Yüzde 98’i insan kaynaklı
Yangınların yüzde 98’inin insan kaynaklı olduğunu kaydeden Coşkuner, "Ülkemizdeki orman yangınlarının yüzde 98’i insan kaynaklıdır. Kimi istatistiklerde bu oran yüzde 80-90 ortasında gösterilse de, temel kıymetlendirme yanan alan ölçüsü üzerinden yapılmalıdır. Yangın sayısı değil, yanan alan daha belirleyicidir. Bu kapsamda yalnızca yüzde 2’lik bir kısmın yıldırım üzere doğal nedenlerle çıktığını söyleyebiliriz. Geri kalan büyük çoğunluk, maalesef insan kusurundan kaynaklanmaktadır. Orman yangınlarını bina yangınlarından ayırmak gerekir. Bina yangınları daha statik, denetim altına alınabilirken, orman yangınları açık alanda özgür yayılma eğilimindedir ve atmosferik şartlardan direkt etkilenir. Şayet yangına birinci müdahale sırasında denetim sağlanamazsa ve yangının ilerlediği istikamette rüzgar tesiriyle birlikte çok ölçüde yanıcı husus bulunuyorsa, yangını durdurmak epeyce zorlaşır" biçiminde konuştu.
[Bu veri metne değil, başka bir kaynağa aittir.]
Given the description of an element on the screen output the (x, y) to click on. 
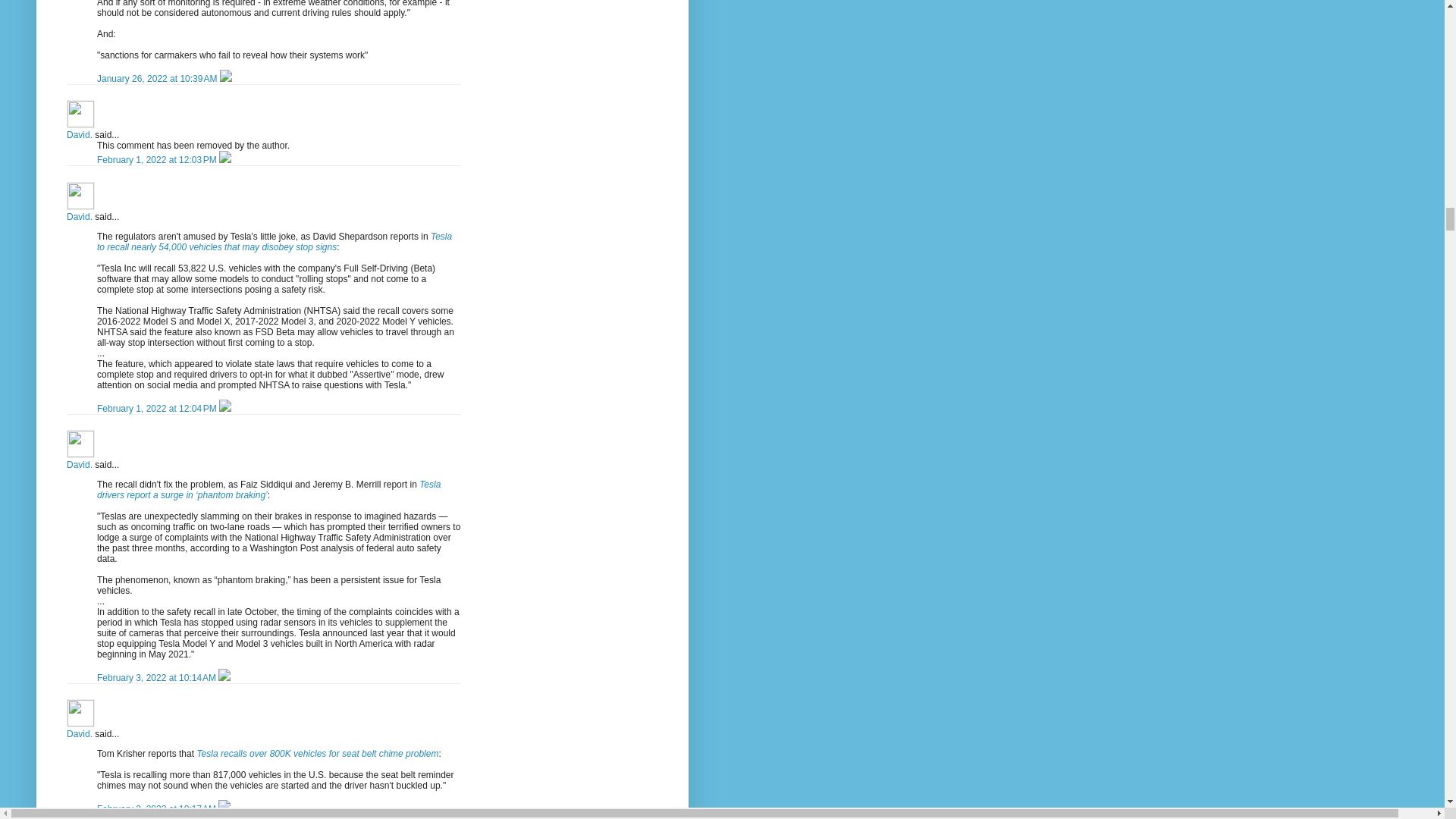
Delete Comment (224, 677)
David. (80, 195)
comment permalink (158, 159)
Delete Comment (225, 408)
Delete Comment (225, 159)
Delete Comment (225, 78)
David. (80, 113)
David. (80, 443)
comment permalink (157, 677)
comment permalink (158, 78)
comment permalink (158, 408)
Given the description of an element on the screen output the (x, y) to click on. 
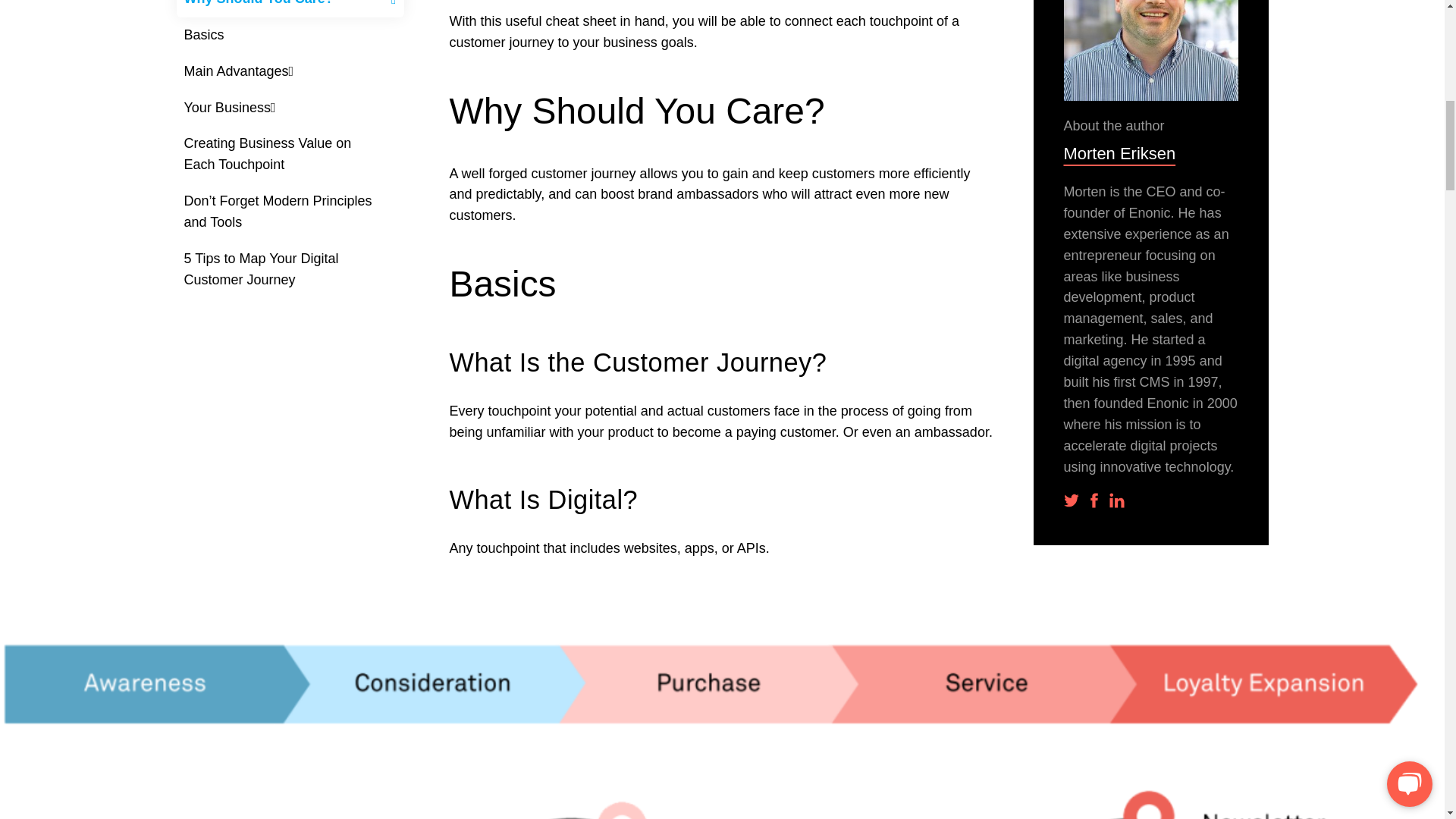
Why Should You Care? (289, 8)
Basics (289, 35)
Morten Eriksen (1149, 152)
Creating Business Value on Each Touchpoint (289, 154)
5 Tips to Map Your Digital Customer Journey (289, 269)
Given the description of an element on the screen output the (x, y) to click on. 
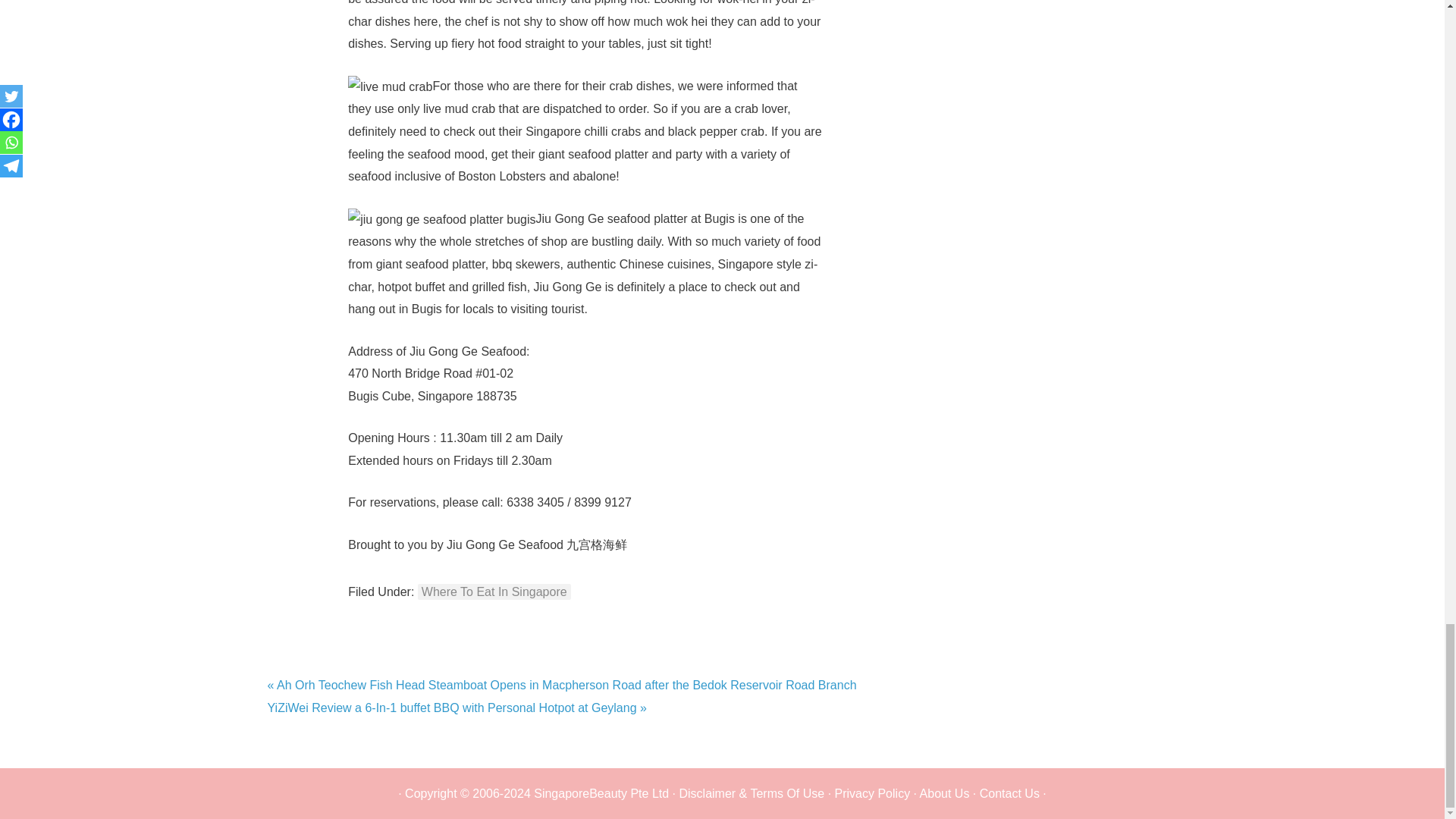
Contact Us (1009, 793)
Privacy Policy (872, 793)
Where To Eat In Singapore (493, 591)
About Us (944, 793)
Given the description of an element on the screen output the (x, y) to click on. 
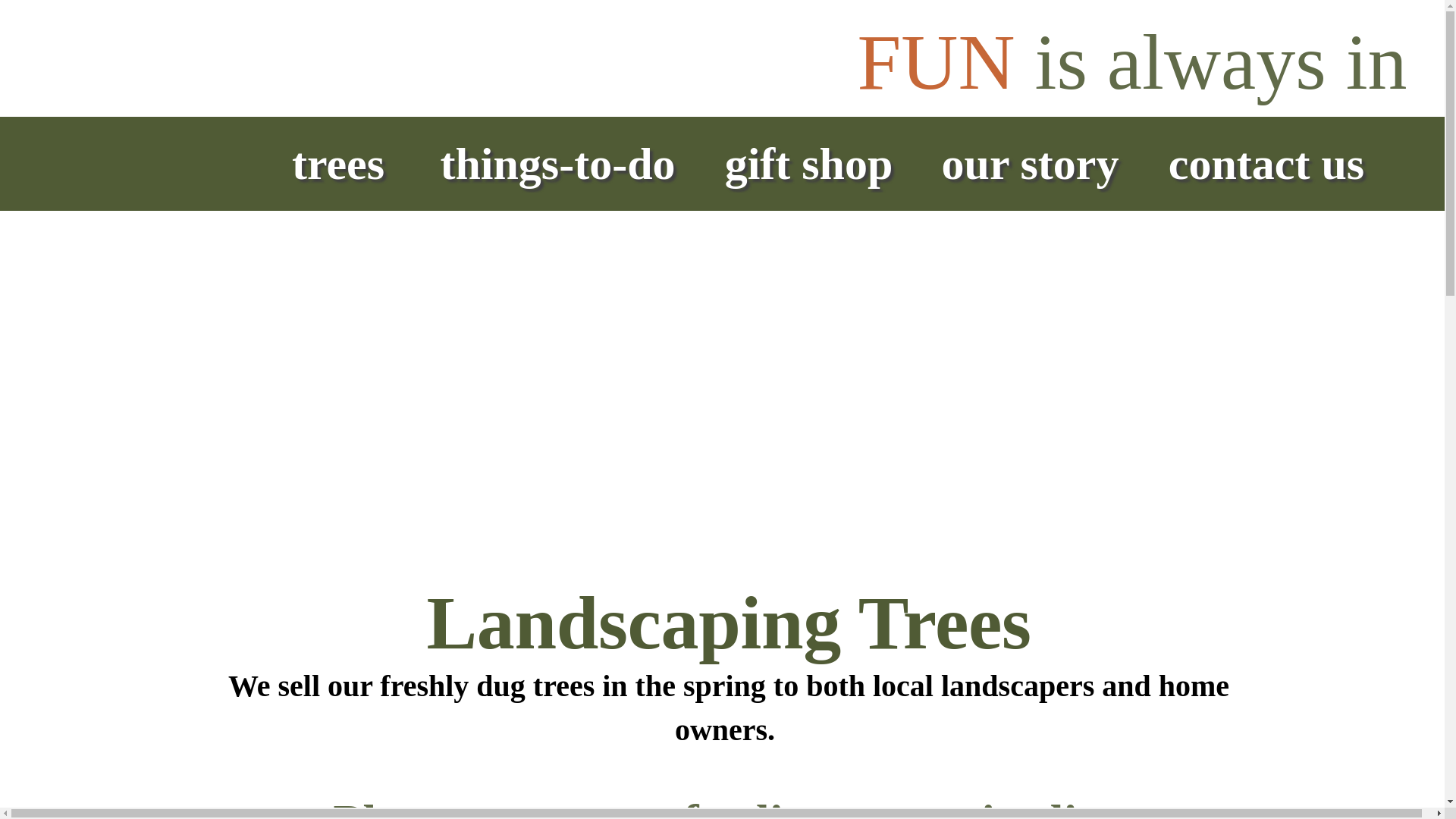
contact us (571, 808)
Given the description of an element on the screen output the (x, y) to click on. 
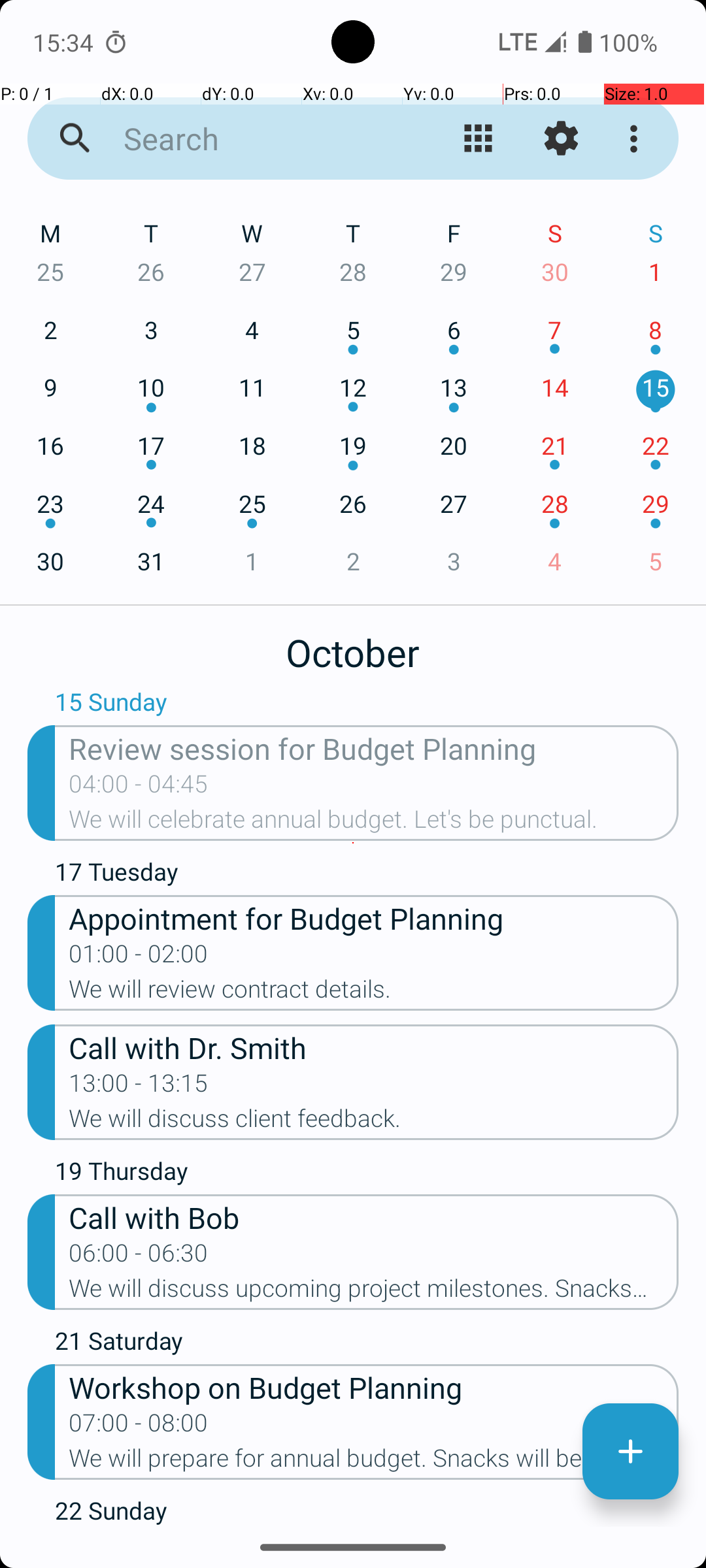
17 Tuesday Element type: android.widget.TextView (366, 874)
19 Thursday Element type: android.widget.TextView (366, 1173)
21 Saturday Element type: android.widget.TextView (366, 1343)
22 Sunday Element type: android.widget.TextView (366, 1509)
04:00 - 04:45 Element type: android.widget.TextView (137, 787)
We will celebrate annual budget. Let's be punctual. Element type: android.widget.TextView (373, 822)
01:00 - 02:00 Element type: android.widget.TextView (137, 957)
We will review contract details. Element type: android.widget.TextView (373, 992)
13:00 - 13:15 Element type: android.widget.TextView (137, 1086)
We will discuss client feedback. Element type: android.widget.TextView (373, 1122)
Call with Bob Element type: android.widget.TextView (373, 1216)
06:00 - 06:30 Element type: android.widget.TextView (137, 1256)
We will discuss upcoming project milestones. Snacks will be provided. Element type: android.widget.TextView (373, 1291)
Workshop on Budget Planning Element type: android.widget.TextView (373, 1386)
07:00 - 08:00 Element type: android.widget.TextView (137, 1426)
We will prepare for annual budget. Snacks will be provided. Element type: android.widget.TextView (373, 1461)
Given the description of an element on the screen output the (x, y) to click on. 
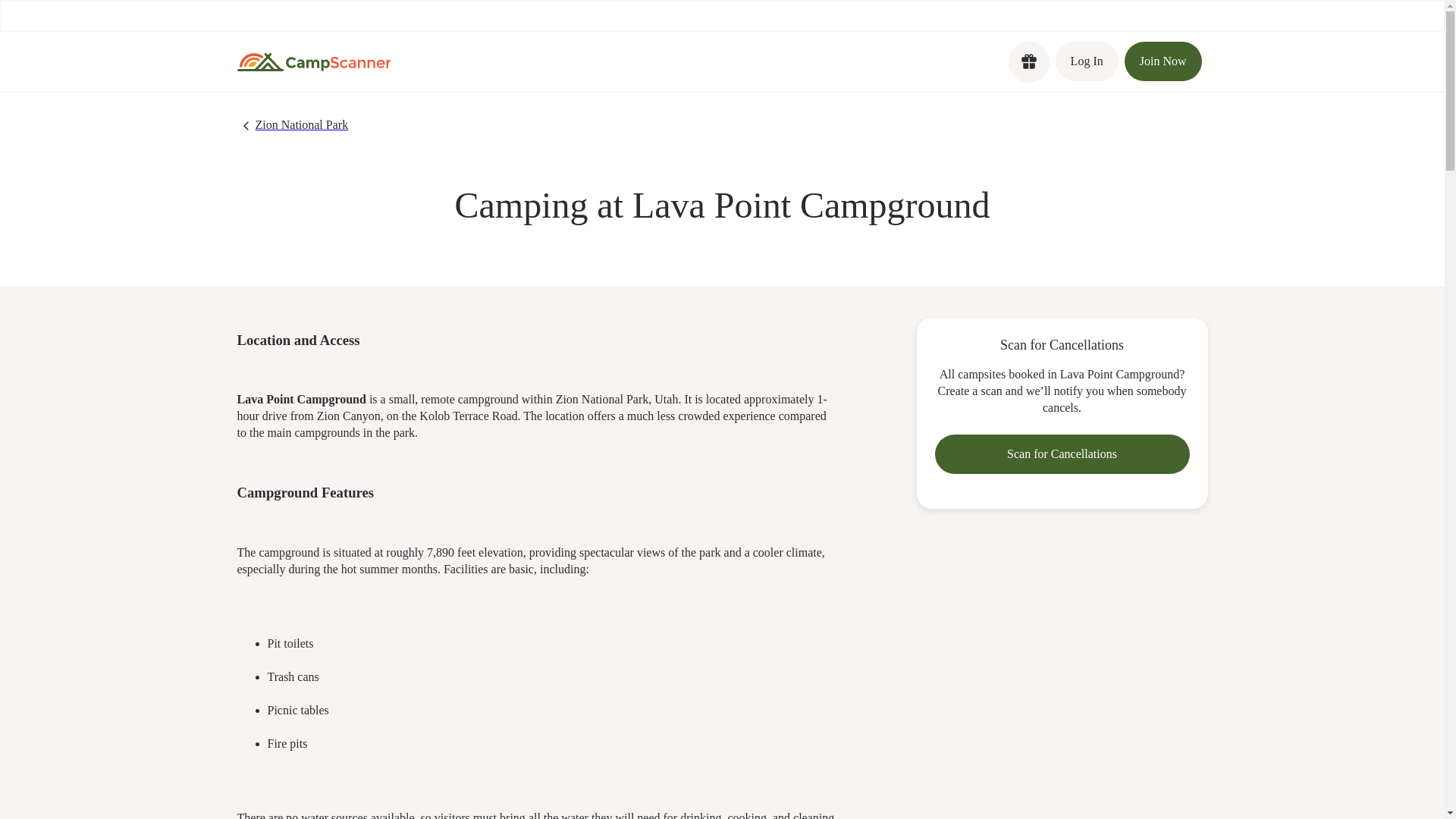
Zion National Park (291, 126)
Scan for Cancellations (1061, 454)
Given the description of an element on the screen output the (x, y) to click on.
En büyük kayıp: insan hayatları
Yangınların en acı tarafının can kayıpları olduğunu tabir eden Coşkuner, "Bu cins olaylarda en büyük sorun, insan kayıplarıdır. Yangını süratlice denetim altına almak için gayret edenler, vakit zaman yangının içinde kalabilmektedir. Yüksek ısı nedeniyle beden sıcaklığı artar ve kişi fark etmeden şuur kaybı yaşayabilir. Birebir anda ağır duman da görüşü engellediğinden, olay öngörülemez bir hale gelir. Ekseriyetle evvel dumandan zehirlenme gerçekleşir, akabinde şuur kaybı sonrası yangın vücudu tesirler. Ne yazık ki bu süreç genelde bu türlü ilerlemektedir" tabirlerini kullandı.